Directions for this task: Look through the data below and work out how many lines contain the string "will". Give the number alone.
(Given data)
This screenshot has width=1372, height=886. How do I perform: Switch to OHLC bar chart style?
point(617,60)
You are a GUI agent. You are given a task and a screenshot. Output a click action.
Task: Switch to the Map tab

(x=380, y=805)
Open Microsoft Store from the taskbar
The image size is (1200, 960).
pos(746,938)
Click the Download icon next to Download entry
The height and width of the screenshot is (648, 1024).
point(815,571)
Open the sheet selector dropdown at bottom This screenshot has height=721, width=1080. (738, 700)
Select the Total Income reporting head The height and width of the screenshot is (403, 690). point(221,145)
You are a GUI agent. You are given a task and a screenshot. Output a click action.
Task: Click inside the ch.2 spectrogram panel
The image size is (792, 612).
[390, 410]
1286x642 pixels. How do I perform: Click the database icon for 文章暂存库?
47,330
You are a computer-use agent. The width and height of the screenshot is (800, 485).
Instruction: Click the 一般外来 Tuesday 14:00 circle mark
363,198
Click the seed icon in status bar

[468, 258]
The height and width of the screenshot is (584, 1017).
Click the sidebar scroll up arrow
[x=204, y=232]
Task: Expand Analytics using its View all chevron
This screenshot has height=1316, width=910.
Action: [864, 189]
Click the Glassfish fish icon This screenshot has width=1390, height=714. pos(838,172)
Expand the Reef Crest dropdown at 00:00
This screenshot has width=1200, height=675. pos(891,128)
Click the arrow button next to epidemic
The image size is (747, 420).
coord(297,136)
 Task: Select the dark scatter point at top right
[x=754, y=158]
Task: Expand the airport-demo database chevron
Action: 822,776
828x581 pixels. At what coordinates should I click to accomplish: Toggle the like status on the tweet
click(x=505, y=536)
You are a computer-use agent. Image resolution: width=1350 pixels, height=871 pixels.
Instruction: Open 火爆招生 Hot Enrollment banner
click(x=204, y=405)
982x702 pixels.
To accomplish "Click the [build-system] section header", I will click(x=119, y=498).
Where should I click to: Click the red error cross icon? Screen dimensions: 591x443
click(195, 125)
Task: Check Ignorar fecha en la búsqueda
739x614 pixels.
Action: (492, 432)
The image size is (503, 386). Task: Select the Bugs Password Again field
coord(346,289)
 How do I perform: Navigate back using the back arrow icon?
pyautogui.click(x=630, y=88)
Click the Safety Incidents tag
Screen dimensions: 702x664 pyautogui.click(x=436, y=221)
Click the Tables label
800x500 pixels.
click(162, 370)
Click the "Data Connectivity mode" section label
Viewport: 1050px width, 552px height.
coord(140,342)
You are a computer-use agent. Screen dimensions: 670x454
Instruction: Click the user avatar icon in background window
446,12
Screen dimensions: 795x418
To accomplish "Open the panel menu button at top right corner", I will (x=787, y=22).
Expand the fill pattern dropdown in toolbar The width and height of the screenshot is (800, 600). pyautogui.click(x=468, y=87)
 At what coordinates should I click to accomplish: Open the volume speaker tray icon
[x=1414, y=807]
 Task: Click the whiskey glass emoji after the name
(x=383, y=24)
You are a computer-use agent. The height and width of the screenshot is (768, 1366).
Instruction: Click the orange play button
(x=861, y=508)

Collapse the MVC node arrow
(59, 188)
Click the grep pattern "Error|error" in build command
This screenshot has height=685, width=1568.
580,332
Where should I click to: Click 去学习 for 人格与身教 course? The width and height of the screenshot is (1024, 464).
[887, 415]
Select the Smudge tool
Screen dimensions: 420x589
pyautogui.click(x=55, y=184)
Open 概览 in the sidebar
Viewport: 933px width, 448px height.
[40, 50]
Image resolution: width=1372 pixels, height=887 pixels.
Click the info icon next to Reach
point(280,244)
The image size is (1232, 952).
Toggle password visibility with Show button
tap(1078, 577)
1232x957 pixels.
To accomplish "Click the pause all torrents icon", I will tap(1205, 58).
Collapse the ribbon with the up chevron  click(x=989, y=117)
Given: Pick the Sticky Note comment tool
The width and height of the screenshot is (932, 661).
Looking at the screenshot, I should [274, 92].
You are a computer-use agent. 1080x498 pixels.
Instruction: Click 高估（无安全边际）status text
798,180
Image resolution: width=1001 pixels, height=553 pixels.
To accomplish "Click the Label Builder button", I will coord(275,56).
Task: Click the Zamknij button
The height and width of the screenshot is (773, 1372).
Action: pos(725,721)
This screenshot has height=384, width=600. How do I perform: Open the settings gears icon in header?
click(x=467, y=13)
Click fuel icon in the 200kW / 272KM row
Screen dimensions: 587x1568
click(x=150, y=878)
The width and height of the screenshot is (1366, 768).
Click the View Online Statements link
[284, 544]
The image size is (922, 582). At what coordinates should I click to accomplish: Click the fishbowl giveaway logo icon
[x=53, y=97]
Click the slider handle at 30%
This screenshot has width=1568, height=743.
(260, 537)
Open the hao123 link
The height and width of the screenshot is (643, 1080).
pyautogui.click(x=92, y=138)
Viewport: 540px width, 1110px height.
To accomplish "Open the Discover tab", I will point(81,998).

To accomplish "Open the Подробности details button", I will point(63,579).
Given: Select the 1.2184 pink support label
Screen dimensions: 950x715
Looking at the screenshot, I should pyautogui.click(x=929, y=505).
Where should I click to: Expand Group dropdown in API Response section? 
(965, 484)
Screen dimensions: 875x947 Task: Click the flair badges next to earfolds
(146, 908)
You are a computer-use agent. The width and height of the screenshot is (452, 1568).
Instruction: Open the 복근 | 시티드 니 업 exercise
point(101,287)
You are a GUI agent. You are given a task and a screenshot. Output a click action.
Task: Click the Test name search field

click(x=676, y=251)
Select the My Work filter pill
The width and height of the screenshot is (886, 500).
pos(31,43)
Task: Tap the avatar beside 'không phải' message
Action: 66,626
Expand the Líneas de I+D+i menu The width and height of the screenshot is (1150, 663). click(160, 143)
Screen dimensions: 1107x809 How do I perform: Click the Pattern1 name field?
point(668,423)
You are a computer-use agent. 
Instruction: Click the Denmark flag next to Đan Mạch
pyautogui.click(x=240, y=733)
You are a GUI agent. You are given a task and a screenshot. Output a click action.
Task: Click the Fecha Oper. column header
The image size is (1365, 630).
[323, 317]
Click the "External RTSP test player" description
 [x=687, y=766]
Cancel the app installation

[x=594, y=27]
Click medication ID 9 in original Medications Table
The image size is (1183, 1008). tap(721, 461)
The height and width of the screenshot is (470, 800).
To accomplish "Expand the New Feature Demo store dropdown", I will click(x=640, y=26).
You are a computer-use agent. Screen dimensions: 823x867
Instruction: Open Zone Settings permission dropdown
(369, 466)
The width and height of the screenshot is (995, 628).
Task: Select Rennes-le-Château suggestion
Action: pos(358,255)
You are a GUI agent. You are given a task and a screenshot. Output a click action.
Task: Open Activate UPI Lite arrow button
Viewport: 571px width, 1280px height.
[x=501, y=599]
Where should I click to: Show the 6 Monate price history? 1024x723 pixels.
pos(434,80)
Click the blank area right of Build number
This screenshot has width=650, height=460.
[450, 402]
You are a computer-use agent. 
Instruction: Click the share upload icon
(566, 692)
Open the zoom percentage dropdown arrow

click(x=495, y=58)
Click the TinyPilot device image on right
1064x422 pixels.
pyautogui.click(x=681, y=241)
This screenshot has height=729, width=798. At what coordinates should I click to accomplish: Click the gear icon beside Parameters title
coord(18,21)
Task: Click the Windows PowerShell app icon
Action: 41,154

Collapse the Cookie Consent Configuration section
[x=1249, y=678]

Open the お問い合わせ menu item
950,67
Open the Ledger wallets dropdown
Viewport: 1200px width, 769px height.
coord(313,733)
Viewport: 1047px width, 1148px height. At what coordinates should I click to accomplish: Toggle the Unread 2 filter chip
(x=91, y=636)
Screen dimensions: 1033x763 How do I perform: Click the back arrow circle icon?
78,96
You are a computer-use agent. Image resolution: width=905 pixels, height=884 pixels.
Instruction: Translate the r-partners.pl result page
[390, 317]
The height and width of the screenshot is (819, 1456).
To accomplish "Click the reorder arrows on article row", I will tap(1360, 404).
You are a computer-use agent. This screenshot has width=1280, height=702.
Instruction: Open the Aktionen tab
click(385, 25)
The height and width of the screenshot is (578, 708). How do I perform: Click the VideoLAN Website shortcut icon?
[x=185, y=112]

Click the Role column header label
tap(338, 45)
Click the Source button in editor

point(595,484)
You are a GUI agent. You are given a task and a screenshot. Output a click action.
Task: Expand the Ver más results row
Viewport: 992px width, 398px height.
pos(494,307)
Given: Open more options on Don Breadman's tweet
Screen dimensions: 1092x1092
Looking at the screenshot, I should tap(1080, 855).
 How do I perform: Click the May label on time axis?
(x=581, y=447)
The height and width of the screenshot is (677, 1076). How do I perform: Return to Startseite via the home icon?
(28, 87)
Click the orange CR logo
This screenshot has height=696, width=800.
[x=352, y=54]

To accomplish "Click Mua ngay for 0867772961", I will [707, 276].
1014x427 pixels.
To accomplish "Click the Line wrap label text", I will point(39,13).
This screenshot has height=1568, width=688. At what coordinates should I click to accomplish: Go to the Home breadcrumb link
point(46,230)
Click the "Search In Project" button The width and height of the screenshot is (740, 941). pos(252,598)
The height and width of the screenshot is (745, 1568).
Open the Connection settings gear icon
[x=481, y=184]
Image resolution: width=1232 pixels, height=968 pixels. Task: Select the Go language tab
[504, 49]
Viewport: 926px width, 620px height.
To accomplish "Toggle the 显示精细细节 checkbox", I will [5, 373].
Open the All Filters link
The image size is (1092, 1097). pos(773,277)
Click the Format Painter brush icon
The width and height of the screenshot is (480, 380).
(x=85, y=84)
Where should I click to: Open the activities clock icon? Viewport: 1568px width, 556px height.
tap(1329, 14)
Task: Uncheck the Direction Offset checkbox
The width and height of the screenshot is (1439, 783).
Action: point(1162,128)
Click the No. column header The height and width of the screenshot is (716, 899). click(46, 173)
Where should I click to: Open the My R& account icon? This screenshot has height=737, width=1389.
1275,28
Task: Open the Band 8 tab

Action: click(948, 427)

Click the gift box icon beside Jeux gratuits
(End Given data)
Response to this task: 11